Altreonic’s SVM is made available to the developer as an OpenComRTOS task that has the capability to execute binary C code in a platform independent way. Any processing node in an OpenComRTOS application can have multiple SVM tasks. Each of them can access the underlying hardware and interact with other natively running tasks using the available OpenComRTOS services. Yet the latest version of the SVM only requires 2838 bytes for program and 476 bytes for data. (measured on ARM Cortex M3).

While the SVM itself is written in C, the code itself was automatically generated from a higher level description. A first model expresses the instructions and their actions of the Virtual Machine; a next level refines this into lower levels commands while the lowest level represents the finite state machine of the VM. The VM itself is generated as optimized C code. This approach guarantees that the VM is correct by design, is close to optimal and allows using more elaborate VM instructions set a redefinition of the models. It also allows adding safety support (e.g. acting like a software MMU on bare bones processors.

SVM apps competition

What Altreonic’s SVM does is bringing the power of “apps” to the embedded world. Users can create an SVM task and download it to a running embedded application, on any properly set up node in the system. The SVM task can use any service of the natively running OpenComRTOS system, yet it requires only Kbytes of memory.

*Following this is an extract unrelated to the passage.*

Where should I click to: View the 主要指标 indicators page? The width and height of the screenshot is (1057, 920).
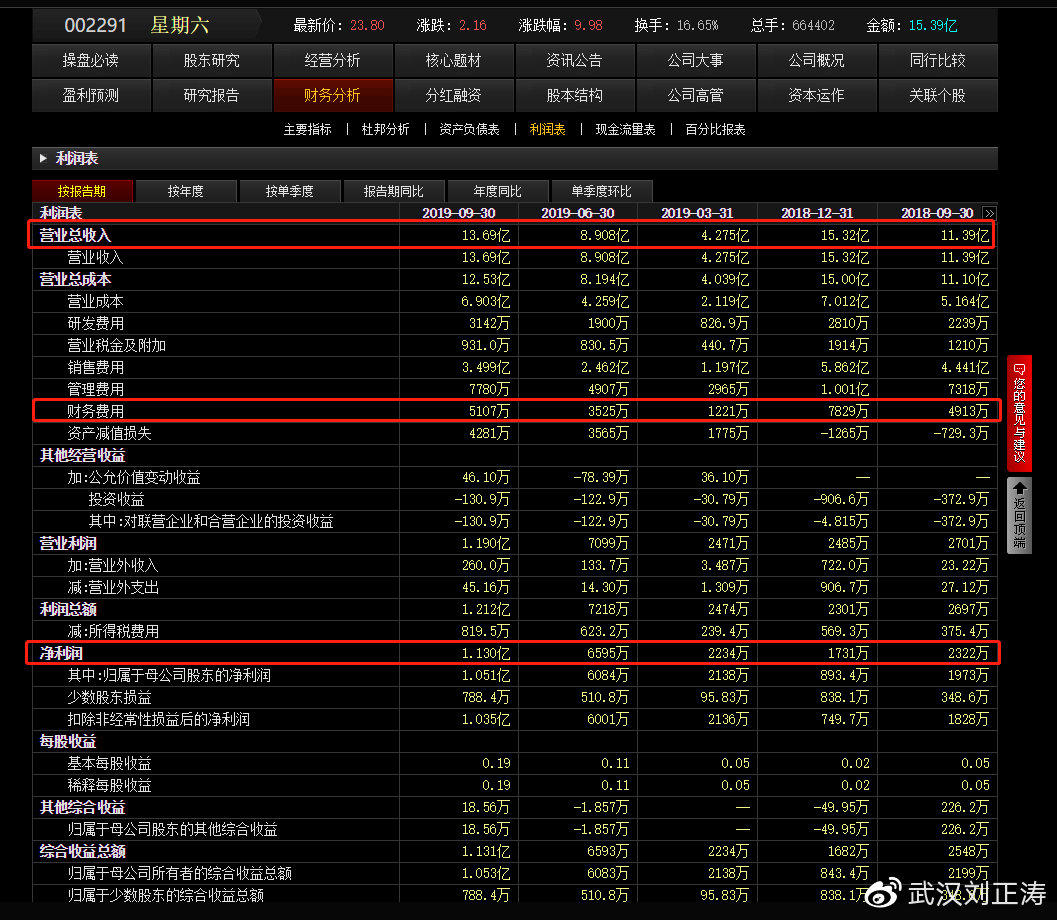pos(308,129)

A new application domain for the SVM-C is the capability to run old binary C-code. While it requires to generate a new Virtual Machine and has some restrictions like hardware dependencies, it allows to save previously developed software.

Distributed Priority Inheritance

The OpenComRTOS suite now also supports distributed priority inheritance. Priority inheritance is an algorithm that reduces blocking times in the context of resource locking by temporarily adjusting the priority of the application tasks.  OpenComRTOS implements priority inheritance with a ceiling, preventing that high priority tasks can become blocked by less essential tasks.  Priority inheritance is essential for hard real-time applications and was made famous by the Mars Rover reset issue some 20 years ago. Once it was re-enabled from earth, the Mars over resumed normal operation.

In a distributed system this algorithm is almost impossible to implement with traditional single processor RTOS solutions, but thanks to the distributed semantics and communication in OpenComRTOS, it is now totally transparent for the application developer. Support for priority inheritance across processor boundaries is also essential for allowing dynamic resource management. This is increasingly becoming a mandatory requirement for e.g. portable devices featuring multi- or manycore devices and safety critical applications that need to continue to operate even when some resources are failing.

While OpenComRTOS is already notoriously small in code size (typically less than 5 Kbytes per node), distributed priority inheritance only adds a 728 bytes to the memory requirements. This figure was measured on an ARM Cortex M3 with a total code size of 4156 bytes for a minimal application.